Most retired people prefer risk-free life therefore they search for investment opportunities that entail an extremely low degree of risk.
However, Agarwal says “this is an attractive investment strategy for the retiree but the rate of Real Return is low or could also be low or negative at the time of retirement considering the Inflation Rate since Nominal-Inflation is equivalent to the Real Rate of Return. The need for tax implications to be evaluated is a must before pursuing any investment of your hard-earned money. Therefore, certain Pension Plans and Mutual Funds become a wise alternative to receive regular income.”
Pension plans are a combination of Insurance Plans with Annuity. Industry experts say the ideal way of investing in it is to start investing in the late 20s wherein the premium is relatively low comparing it with later years of age.
Note that, these plans come with negligible risk but the return is also extremely low if we compare it with other investment instruments. Net return can only be evaluated after analysing the tax implication on the Real Rate of Return of investment. The returns are usually tax-free. Most of these plans are offered by LIC Life Insurance, ICICI Prudential Life Insurance, HDFC Life Insurance, etc.

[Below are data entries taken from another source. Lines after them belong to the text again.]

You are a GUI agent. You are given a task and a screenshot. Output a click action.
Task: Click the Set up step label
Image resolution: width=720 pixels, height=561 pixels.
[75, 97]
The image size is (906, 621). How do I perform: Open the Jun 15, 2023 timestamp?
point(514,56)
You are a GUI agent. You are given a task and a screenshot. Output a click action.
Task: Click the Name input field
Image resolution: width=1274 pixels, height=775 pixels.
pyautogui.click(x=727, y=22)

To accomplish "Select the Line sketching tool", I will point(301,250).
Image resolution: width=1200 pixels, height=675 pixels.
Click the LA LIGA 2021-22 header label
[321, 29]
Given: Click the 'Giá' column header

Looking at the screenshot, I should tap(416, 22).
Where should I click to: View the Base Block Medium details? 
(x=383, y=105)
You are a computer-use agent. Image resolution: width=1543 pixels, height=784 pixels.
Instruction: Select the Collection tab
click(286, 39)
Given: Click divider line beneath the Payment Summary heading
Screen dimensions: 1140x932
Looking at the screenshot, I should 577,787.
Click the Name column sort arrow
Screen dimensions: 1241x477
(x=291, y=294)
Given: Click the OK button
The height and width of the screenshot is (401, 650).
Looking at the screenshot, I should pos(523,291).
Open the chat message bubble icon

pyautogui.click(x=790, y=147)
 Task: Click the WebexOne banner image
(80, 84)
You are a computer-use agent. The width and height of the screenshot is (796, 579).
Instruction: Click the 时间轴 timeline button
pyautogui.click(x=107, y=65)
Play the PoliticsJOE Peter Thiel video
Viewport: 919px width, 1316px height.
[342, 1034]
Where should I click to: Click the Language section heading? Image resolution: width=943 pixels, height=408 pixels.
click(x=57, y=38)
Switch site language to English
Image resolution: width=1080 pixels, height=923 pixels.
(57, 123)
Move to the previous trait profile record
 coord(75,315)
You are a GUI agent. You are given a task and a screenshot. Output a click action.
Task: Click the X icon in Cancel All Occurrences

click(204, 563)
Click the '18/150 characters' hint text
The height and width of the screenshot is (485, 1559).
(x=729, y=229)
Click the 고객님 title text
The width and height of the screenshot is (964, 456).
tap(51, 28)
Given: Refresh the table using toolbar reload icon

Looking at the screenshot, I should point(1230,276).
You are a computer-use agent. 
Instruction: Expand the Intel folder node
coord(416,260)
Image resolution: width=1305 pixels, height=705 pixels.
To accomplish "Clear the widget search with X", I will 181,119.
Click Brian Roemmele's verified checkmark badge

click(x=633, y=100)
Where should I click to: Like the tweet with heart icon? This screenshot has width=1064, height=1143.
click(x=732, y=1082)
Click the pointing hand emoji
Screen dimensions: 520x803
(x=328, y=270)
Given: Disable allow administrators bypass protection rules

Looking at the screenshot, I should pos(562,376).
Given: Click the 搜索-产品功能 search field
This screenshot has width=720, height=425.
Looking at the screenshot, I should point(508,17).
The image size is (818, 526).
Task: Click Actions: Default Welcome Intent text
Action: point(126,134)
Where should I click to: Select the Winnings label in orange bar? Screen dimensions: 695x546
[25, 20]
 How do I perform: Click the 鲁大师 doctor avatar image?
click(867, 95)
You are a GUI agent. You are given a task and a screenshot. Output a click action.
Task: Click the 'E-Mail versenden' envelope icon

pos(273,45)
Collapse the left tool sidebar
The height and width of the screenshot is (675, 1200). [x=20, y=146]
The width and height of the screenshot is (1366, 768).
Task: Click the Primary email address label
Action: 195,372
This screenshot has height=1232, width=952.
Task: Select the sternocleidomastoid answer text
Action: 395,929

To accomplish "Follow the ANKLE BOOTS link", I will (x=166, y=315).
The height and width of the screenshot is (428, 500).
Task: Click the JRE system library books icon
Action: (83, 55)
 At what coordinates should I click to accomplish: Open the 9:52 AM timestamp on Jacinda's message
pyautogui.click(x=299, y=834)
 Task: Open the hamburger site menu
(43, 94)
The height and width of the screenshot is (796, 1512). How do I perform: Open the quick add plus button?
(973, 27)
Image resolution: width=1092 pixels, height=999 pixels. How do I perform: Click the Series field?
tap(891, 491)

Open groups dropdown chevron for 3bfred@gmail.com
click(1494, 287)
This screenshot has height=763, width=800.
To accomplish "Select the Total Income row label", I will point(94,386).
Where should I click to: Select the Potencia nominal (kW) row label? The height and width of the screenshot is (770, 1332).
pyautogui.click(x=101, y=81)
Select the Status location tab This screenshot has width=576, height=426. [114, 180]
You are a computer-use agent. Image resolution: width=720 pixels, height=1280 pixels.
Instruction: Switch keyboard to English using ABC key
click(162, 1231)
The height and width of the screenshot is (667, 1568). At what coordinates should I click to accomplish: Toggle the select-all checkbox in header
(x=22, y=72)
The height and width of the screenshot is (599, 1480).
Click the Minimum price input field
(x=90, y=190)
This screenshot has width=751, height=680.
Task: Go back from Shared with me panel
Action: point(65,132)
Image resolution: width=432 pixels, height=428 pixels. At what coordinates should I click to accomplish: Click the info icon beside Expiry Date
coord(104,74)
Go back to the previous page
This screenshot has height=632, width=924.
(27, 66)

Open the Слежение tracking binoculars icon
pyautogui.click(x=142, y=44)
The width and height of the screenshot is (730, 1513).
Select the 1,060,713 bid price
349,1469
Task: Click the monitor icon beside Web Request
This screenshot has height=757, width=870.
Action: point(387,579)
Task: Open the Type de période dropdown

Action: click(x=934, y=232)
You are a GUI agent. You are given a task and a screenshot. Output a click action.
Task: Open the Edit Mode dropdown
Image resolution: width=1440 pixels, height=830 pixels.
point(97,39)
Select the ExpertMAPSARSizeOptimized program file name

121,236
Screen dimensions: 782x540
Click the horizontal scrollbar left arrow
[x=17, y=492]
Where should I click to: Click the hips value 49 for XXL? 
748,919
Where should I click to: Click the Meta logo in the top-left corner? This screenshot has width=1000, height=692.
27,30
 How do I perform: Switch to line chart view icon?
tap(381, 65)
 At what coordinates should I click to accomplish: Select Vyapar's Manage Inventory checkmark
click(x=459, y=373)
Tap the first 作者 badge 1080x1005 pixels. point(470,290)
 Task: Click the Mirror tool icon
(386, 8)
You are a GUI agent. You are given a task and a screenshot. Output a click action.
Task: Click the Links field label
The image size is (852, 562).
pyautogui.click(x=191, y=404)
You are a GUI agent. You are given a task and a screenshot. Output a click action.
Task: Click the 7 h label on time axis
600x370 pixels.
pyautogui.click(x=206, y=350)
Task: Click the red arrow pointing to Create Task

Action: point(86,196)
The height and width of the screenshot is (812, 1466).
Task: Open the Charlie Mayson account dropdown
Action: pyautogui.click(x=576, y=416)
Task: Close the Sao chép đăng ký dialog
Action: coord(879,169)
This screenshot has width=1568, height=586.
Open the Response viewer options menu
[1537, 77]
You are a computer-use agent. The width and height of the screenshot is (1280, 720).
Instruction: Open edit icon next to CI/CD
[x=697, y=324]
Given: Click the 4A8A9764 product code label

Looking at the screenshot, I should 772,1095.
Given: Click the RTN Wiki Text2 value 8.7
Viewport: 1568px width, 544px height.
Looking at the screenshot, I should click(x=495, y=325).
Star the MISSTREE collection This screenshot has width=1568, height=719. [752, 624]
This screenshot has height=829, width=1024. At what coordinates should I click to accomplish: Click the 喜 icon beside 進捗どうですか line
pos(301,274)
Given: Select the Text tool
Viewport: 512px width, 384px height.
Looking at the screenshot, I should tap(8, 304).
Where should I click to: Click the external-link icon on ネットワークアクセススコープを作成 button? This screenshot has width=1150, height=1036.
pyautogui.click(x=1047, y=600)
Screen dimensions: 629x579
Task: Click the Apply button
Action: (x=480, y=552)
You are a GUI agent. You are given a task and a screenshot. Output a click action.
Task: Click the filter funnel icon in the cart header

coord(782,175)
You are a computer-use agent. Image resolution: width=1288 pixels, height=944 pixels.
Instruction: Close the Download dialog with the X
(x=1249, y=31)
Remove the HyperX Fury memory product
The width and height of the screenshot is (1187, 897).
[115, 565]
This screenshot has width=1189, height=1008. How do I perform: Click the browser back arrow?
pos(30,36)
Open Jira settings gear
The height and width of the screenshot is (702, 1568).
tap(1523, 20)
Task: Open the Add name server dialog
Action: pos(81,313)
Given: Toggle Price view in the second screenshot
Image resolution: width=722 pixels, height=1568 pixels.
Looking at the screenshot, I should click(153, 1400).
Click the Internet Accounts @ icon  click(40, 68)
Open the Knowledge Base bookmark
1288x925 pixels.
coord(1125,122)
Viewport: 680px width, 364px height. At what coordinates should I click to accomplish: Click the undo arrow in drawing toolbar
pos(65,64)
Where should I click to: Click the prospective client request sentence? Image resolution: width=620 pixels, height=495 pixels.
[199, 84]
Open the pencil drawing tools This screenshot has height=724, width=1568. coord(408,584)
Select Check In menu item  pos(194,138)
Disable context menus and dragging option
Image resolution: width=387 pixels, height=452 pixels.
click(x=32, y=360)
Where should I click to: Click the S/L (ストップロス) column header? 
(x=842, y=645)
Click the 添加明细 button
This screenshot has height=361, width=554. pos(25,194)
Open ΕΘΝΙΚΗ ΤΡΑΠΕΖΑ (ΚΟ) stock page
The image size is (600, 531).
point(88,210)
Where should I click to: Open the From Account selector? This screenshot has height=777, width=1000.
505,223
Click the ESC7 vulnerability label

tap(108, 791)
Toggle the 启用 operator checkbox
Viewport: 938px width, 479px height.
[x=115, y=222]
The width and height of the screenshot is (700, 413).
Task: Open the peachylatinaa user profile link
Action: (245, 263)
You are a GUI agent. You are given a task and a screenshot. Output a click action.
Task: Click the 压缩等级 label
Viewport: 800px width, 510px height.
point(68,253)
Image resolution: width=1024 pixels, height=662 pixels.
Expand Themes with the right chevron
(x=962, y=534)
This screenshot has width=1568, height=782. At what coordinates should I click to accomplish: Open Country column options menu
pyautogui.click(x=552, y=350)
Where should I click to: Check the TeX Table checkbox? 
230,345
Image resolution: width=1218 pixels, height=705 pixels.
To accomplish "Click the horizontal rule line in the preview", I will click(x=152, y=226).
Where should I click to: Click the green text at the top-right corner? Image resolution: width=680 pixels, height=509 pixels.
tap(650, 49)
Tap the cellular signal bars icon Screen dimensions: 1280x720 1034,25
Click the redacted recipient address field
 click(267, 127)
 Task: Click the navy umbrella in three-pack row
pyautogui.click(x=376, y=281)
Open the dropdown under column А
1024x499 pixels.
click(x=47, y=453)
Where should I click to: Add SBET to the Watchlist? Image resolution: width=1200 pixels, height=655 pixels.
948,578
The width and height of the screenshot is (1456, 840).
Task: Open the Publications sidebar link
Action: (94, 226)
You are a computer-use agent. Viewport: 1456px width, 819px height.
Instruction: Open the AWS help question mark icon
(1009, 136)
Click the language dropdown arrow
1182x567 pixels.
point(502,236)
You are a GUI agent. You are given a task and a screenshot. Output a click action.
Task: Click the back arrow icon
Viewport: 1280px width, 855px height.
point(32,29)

Variations of Annuity plans;
∙ Immediate Annuity: With this plan, a single premium is paid in a lump sum and not multiple numbers of times. An individual will receive a guaranteed payout at a regular interval of time. Agarwal adds, “It should be bought by those individuals who are on the verge of retirement and are expecting to receive regular income every month with immediate effect.”
∙ Deferred Annuity: Another plan wherein you start investing for a particular period at an early age to build an investment corpus and receive a regular income after a gap of a chosen interval.
∙ Fixed Annuity: With the fixed annuity, the annuity payout will be the same throughout the time frame of the payment. Resources are generally invested into fixed-income instruments. Thus, there is a minuscule development of the composite sum contributed over the accumulation period of the annuity plan. Agarwal says, “It is ideal as a benefits payout because this framework ensures income to the individuals in the after retirement period.”
∙ Variable Annuity: Unlike the aforementioned annuity plans, these are Equity-linked and could deliver good returns if the Equity Markets perform well. Experts say it is an ideal choice for young investors as markets tend to do well for long periods. Note that these plans are riskier therefore must be chosen carefully.
∙ Lump-sum Annuity: Annuity provides regular payouts after a stipulated period; however investors also have an alternative to provide the payout in a lump sum. It must be understood that the lump sum payout is an alternative and is accessible only at a specified period.